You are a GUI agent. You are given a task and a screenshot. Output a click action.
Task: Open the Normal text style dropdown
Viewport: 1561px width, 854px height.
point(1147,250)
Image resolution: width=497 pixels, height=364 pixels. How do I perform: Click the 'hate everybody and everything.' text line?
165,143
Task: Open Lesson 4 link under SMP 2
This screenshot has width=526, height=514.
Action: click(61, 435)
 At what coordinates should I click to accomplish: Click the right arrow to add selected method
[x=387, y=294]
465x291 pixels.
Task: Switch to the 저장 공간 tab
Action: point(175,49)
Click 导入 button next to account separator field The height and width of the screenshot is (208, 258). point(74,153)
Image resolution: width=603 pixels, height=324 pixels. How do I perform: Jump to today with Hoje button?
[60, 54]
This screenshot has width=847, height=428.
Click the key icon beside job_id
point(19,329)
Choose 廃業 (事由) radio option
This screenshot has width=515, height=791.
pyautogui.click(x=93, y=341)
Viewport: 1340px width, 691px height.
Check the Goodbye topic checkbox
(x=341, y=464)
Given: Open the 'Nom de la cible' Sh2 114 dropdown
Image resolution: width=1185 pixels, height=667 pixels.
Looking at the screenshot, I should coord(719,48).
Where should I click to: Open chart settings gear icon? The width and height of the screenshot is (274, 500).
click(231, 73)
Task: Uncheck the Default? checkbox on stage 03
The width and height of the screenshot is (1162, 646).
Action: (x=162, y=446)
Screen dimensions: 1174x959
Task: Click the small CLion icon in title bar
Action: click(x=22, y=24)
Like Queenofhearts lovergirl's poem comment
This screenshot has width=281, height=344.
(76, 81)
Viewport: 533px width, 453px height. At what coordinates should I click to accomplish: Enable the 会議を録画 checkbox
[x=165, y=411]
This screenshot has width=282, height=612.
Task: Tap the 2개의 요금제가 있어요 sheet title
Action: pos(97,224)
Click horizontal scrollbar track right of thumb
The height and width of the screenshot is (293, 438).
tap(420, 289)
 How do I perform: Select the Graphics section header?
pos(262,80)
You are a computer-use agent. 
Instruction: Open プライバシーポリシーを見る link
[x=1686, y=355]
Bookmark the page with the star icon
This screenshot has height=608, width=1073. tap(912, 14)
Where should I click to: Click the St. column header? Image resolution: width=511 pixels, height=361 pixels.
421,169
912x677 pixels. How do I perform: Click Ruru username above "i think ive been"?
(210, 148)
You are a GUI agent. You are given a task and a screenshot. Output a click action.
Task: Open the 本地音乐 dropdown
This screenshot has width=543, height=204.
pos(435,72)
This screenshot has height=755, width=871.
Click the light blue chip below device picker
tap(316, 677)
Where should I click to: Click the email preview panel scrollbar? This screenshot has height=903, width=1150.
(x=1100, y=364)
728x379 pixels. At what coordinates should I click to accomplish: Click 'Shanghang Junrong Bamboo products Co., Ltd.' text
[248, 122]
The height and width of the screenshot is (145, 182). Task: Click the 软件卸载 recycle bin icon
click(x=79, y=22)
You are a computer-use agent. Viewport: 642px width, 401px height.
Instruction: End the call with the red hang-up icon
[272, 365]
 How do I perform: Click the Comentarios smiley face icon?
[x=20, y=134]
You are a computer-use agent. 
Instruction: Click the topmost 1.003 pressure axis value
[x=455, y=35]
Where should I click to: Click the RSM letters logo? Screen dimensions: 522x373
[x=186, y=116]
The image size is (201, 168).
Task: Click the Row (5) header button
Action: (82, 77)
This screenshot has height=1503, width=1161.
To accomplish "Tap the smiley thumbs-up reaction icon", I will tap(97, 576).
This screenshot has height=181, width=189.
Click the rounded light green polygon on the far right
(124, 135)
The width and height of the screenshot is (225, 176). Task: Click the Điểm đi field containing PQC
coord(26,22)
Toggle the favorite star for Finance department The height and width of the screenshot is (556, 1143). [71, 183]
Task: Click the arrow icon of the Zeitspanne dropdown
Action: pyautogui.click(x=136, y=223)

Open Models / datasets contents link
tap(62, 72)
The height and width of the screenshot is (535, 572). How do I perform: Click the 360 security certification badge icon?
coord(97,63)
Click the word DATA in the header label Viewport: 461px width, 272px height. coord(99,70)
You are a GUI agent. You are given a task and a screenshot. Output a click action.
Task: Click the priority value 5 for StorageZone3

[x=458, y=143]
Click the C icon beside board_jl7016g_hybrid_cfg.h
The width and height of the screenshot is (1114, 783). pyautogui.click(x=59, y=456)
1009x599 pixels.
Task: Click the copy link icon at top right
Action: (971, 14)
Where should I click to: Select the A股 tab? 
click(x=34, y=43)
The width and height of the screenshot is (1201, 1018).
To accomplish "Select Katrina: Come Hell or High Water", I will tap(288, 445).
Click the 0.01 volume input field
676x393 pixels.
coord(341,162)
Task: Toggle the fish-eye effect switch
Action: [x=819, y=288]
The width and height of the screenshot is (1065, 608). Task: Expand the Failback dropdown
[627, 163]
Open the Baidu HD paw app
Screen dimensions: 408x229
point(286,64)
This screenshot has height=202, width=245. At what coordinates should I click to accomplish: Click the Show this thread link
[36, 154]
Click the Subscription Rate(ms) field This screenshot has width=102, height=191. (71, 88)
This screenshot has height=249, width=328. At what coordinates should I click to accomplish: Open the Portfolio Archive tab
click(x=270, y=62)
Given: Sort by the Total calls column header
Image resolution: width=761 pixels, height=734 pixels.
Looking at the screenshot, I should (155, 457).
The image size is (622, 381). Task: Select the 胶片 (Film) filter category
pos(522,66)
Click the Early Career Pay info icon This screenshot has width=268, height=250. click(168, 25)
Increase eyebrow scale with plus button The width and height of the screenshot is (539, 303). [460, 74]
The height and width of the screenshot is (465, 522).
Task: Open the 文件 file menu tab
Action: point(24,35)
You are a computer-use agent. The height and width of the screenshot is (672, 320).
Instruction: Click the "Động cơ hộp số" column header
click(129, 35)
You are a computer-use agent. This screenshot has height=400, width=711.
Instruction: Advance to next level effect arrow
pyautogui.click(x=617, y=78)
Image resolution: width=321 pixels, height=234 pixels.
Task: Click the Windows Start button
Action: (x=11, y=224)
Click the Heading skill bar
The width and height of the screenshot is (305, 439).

__________

Transcribe the entire listing. Leave every word as it is.

You are a GUI agent. You are given a task and a screenshot. Output a click action.
Task: Open the Normal text style dropdown
Viewport: 1561px width, 854px height.
point(1147,250)
Image resolution: width=497 pixels, height=364 pixels. How do I perform: Click the 'hate everybody and everything.' text line?
165,143
Task: Open Lesson 4 link under SMP 2
This screenshot has width=526, height=514.
Action: click(61, 435)
 At what coordinates should I click to accomplish: Click the right arrow to add selected method
[x=387, y=294]
465x291 pixels.
Task: Switch to the 저장 공간 tab
Action: point(175,49)
Click 导入 button next to account separator field The height and width of the screenshot is (208, 258). point(74,153)
Image resolution: width=603 pixels, height=324 pixels. How do I perform: Jump to today with Hoje button?
[60, 54]
This screenshot has width=847, height=428.
Click the key icon beside job_id
point(19,329)
Choose 廃業 (事由) radio option
This screenshot has width=515, height=791.
pyautogui.click(x=93, y=341)
Viewport: 1340px width, 691px height.
Check the Goodbye topic checkbox
(x=341, y=464)
Given: Open the 'Nom de la cible' Sh2 114 dropdown
Image resolution: width=1185 pixels, height=667 pixels.
Looking at the screenshot, I should coord(719,48).
Where should I click to: Open chart settings gear icon? The width and height of the screenshot is (274, 500).
click(231, 73)
Task: Uncheck the Default? checkbox on stage 03
The width and height of the screenshot is (1162, 646).
Action: (x=162, y=446)
Screen dimensions: 1174x959
Task: Click the small CLion icon in title bar
Action: click(x=22, y=24)
Like Queenofhearts lovergirl's poem comment
This screenshot has width=281, height=344.
(76, 81)
Viewport: 533px width, 453px height. At what coordinates should I click to accomplish: Enable the 会議を録画 checkbox
[x=165, y=411]
This screenshot has width=282, height=612.
Task: Tap the 2개의 요금제가 있어요 sheet title
Action: pos(97,224)
Click horizontal scrollbar track right of thumb
The height and width of the screenshot is (293, 438).
tap(420, 289)
 How do I perform: Select the Graphics section header?
pos(262,80)
You are a computer-use agent. 
Instruction: Open プライバシーポリシーを見る link
[x=1686, y=355]
Bookmark the page with the star icon
This screenshot has height=608, width=1073. tap(912, 14)
Where should I click to: Click the St. column header? Image resolution: width=511 pixels, height=361 pixels.
421,169
912x677 pixels. How do I perform: Click Ruru username above "i think ive been"?
(210, 148)
You are a GUI agent. You are given a task and a screenshot. Output a click action.
Task: Open the 本地音乐 dropdown
This screenshot has width=543, height=204.
pos(435,72)
This screenshot has height=755, width=871.
Click the light blue chip below device picker
tap(316, 677)
Where should I click to: Click the email preview panel scrollbar? This screenshot has height=903, width=1150.
(x=1100, y=364)
728x379 pixels. At what coordinates should I click to accomplish: Click 'Shanghang Junrong Bamboo products Co., Ltd.' text
[248, 122]
The height and width of the screenshot is (145, 182). Task: Click the 软件卸载 recycle bin icon
click(x=79, y=22)
You are a computer-use agent. Viewport: 642px width, 401px height.
Instruction: End the call with the red hang-up icon
[272, 365]
 How do I perform: Click the Comentarios smiley face icon?
[x=20, y=134]
You are a computer-use agent. 
Instruction: Click the topmost 1.003 pressure axis value
[x=455, y=35]
Where should I click to: Click the RSM letters logo? Screen dimensions: 522x373
[x=186, y=116]
The image size is (201, 168).
Task: Click the Row (5) header button
Action: (82, 77)
This screenshot has height=1503, width=1161.
To accomplish "Tap the smiley thumbs-up reaction icon", I will tap(97, 576).
This screenshot has height=181, width=189.
Click the rounded light green polygon on the far right
(124, 135)
The width and height of the screenshot is (225, 176). Task: Click the Điểm đi field containing PQC
coord(26,22)
Toggle the favorite star for Finance department The height and width of the screenshot is (556, 1143). [71, 183]
Task: Click the arrow icon of the Zeitspanne dropdown
Action: pyautogui.click(x=136, y=223)

Open Models / datasets contents link
tap(62, 72)
The height and width of the screenshot is (535, 572). How do I perform: Click the 360 security certification badge icon?
coord(97,63)
Click the word DATA in the header label Viewport: 461px width, 272px height. coord(99,70)
You are a GUI agent. You are given a task and a screenshot. Output a click action.
Task: Click the priority value 5 for StorageZone3

[x=458, y=143]
Click the C icon beside board_jl7016g_hybrid_cfg.h
The width and height of the screenshot is (1114, 783). pyautogui.click(x=59, y=456)
1009x599 pixels.
Task: Click the copy link icon at top right
Action: (971, 14)
Where should I click to: Select the A股 tab? 
click(x=34, y=43)
The width and height of the screenshot is (1201, 1018).
To accomplish "Select Katrina: Come Hell or High Water", I will tap(288, 445).
Click the 0.01 volume input field
676x393 pixels.
coord(341,162)
Task: Toggle the fish-eye effect switch
Action: [x=819, y=288]
The width and height of the screenshot is (1065, 608). Task: Expand the Failback dropdown
[627, 163]
Open the Baidu HD paw app
Screen dimensions: 408x229
point(286,64)
This screenshot has height=202, width=245. At what coordinates should I click to accomplish: Click the Show this thread link
[36, 154]
Click the Subscription Rate(ms) field This screenshot has width=102, height=191. (71, 88)
This screenshot has height=249, width=328. At what coordinates should I click to accomplish: Open the Portfolio Archive tab
click(x=270, y=62)
Given: Sort by the Total calls column header
Image resolution: width=761 pixels, height=734 pixels.
Looking at the screenshot, I should (155, 457).
The image size is (622, 381). Task: Select the 胶片 (Film) filter category
pos(522,66)
Click the Early Career Pay info icon This screenshot has width=268, height=250. click(168, 25)
Increase eyebrow scale with plus button The width and height of the screenshot is (539, 303). [460, 74]
The height and width of the screenshot is (465, 522).
Task: Open the 文件 file menu tab
Action: point(24,35)
You are a computer-use agent. The height and width of the screenshot is (672, 320).
Instruction: Click the "Động cơ hộp số" column header
click(129, 35)
You are a computer-use agent. This screenshot has height=400, width=711.
Instruction: Advance to next level effect arrow
pyautogui.click(x=617, y=78)
Image resolution: width=321 pixels, height=234 pixels.
Task: Click the Windows Start button
Action: (x=11, y=224)
Click the Heading skill bar
The width and height of the screenshot is (305, 439).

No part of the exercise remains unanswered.